Roasted Veggie Bone Broth Soup

This one has more than 5 ingredients — and it’s totally worth it. The flavors come from layering roasted vegetables, fresh herbs, and rich bone broth. It’s still simple to make, but packed with nutrients, color, and comfort. Perfect when you want something a little extra nourishing without being complicated.

Total Time: 50–55 minutes
Serving Size: 1 bowl
Servings: 4
Calories: 250 Fat: 12g Carbs: 20g Protein: 15g

Ingredients

  • 2 yellow peppers, quartered

  • ½ head cauliflower, cut in large florets

  • 3 large carrots, roughly chopped

  • 1 medium onion, quartered

  • 1 head garlic, sliced across the bottom

  • 2-inch piece turmeric root (or 1 tsp ground turmeric)

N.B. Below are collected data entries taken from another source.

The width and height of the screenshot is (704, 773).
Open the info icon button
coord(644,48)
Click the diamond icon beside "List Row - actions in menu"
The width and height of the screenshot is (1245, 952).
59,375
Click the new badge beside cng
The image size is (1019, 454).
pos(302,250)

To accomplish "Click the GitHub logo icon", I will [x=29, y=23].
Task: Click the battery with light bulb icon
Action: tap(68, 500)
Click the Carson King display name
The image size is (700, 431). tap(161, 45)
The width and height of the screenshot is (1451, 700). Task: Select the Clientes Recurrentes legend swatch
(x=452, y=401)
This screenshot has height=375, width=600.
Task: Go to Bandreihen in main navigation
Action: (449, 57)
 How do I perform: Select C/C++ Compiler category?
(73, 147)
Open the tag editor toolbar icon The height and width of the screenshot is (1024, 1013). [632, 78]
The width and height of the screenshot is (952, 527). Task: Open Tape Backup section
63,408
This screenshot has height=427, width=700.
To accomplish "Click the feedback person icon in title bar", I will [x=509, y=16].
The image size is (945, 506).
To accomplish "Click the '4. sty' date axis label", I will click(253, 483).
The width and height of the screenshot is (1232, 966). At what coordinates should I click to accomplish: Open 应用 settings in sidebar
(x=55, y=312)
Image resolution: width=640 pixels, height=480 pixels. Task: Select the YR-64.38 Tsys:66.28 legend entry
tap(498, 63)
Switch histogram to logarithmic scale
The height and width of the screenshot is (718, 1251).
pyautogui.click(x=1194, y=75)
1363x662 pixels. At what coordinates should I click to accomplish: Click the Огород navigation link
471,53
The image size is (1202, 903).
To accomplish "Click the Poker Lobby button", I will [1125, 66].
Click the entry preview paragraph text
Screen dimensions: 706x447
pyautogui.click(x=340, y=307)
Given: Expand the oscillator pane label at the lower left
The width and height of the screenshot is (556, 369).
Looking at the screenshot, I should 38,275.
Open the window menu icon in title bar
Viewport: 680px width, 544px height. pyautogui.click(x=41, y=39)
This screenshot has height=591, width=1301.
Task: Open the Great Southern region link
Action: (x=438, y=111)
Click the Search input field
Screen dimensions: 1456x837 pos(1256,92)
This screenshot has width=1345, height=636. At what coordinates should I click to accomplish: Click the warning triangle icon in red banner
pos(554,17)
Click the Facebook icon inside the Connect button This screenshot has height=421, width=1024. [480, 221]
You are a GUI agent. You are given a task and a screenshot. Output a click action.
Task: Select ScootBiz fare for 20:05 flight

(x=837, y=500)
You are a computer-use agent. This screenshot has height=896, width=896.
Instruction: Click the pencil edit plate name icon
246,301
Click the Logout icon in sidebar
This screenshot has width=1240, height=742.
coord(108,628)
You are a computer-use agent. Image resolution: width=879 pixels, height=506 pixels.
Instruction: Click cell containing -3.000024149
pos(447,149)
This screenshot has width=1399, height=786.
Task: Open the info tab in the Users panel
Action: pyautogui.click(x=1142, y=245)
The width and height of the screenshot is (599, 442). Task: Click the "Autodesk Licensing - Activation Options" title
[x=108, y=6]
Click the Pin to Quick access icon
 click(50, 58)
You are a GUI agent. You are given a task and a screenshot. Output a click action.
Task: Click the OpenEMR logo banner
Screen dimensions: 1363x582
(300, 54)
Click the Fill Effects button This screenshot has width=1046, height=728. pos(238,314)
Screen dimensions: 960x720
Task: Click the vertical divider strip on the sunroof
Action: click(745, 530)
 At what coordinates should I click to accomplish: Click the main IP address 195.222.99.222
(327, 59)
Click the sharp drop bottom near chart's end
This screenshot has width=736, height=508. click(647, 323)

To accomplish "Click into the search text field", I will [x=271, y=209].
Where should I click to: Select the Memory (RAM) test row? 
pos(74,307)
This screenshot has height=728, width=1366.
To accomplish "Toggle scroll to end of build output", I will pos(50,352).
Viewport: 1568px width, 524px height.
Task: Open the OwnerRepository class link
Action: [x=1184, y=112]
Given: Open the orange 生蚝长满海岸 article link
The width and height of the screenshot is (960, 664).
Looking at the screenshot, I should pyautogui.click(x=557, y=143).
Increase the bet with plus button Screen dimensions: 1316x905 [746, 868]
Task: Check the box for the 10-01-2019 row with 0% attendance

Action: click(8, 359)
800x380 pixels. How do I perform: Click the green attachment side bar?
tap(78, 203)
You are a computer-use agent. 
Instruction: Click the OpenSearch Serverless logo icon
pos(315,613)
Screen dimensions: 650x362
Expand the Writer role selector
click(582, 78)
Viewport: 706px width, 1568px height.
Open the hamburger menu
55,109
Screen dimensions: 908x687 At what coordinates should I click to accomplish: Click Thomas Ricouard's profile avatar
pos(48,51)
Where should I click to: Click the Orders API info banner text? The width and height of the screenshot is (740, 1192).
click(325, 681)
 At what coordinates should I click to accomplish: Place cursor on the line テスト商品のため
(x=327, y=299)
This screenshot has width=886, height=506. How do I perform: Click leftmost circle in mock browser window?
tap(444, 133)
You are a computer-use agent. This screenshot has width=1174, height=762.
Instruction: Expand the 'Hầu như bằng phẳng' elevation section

  • Handful of fresh thyme sprigs

  • 3 tbsp olive oil

  • Salt + pepper

  • 1 bunch lacinato kale

  • 1 cup cottage cheese

  • 20 oz chicken or beef bone broth

Instructions

  1. Preheat oven to 400°F convection (or 425°F bake).

  2. Add peppers, cauliflower, carrots, onion, garlic, turmeric, and thyme to a large dish.

  3. Drizzle with olive oil, sprinkle with salt and pepper, and toss.

  4. Roast for 35–40 minutes or until everything is soft and golden.

  5. Meanwhile, remove kale stems. Blanch leaves in salted boiling water for 1 minute. Drain, cool, and chop.

  6. Once veggies are roasted, discard thyme. Squeeze garlic out of its skin.

  7. Add all roasted veggies to a blender with cottage cheese and bone broth. Blend until smooth.

  8. Stir in chopped kale (don’t blend it or soup will turn green).

Tips

  • Want it dairy-free? Swap cottage cheese for ½ cup soaked cashews. You can also skip the cottage cheese.

  • Add chili oil, crispy chickpeas, or toasted seeds on top for extra crunch.

  • Use any mix of veggies — sweet potato or zucchini work well too.